Saved data entries →
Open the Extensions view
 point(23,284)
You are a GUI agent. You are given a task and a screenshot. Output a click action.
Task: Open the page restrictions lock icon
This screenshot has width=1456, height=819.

Work order → Report the number of lines in the entries where the word "screenshot" occurs, and add nothing else.

Written answer → 2